El científico, según la mirada de los niños
Por Gabriel Stekolschik para LA NACION
Centro de Divulgación Científica de la Facultad de Ciencias Exactas y Naturales de la Universidad de Buenos Aires (UBA)
Es un varón de mediana edad, blanco, de clase media a media alta, calvo o despeinado, con anteojos gruesos, bata blanca y rasgos de despistado o de un sujeto de mal carácter o de alguien que vive alejado del mundo terrenal. No se trata de un personaje de caricatura o de película de ciencia ficción: es el estereotipo de investigador científico que aparece en los dibujos que realizan individuos de todas las edades y géneros cuando se les pide "que representen a una persona que se ocupa de la ciencia en un día de trabajo".
"Generalmente el investigador está solo, excepto que pidas que dibujen un fondo. En ese caso, aparece un laboratorio con muchos tubos y con líquidos que explotan", cuenta el doctor Agustín Adúriz-Bravo, del Centro de Formación e Investigación en Enseñanza de las Ciencias (Cefiec), de la Facultad de Ciencias Exactas y Naturales de la Universidad de Buenos Aires (UBA), "y cuando aparece otro personaje, suele ser una mujer, dibujada mucho más pequeña que el varón, al cual mira con admiración", agrega.

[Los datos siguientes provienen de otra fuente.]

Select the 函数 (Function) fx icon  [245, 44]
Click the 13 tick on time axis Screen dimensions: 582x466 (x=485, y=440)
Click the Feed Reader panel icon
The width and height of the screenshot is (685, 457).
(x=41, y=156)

La experiencia del dibujo, a la cual le sigue una entrevista personal sistematizada, es efectuada en escuelas y en lugares de popularización de la ciencia, en el marco de la denominada naturaleza de la ciencia, una rama pujante de la investigación didáctica que diagnostica las imágenes de "ciencia" y de "científico" que circulan en el ámbito educativo, y que propone estrategias y materiales para mejorarlas: "La mayor parte de los estudiantes, profesores, futuros profesores, científicos y público en general tienen estas visiones deformadas", explica Adúriz-Bravo.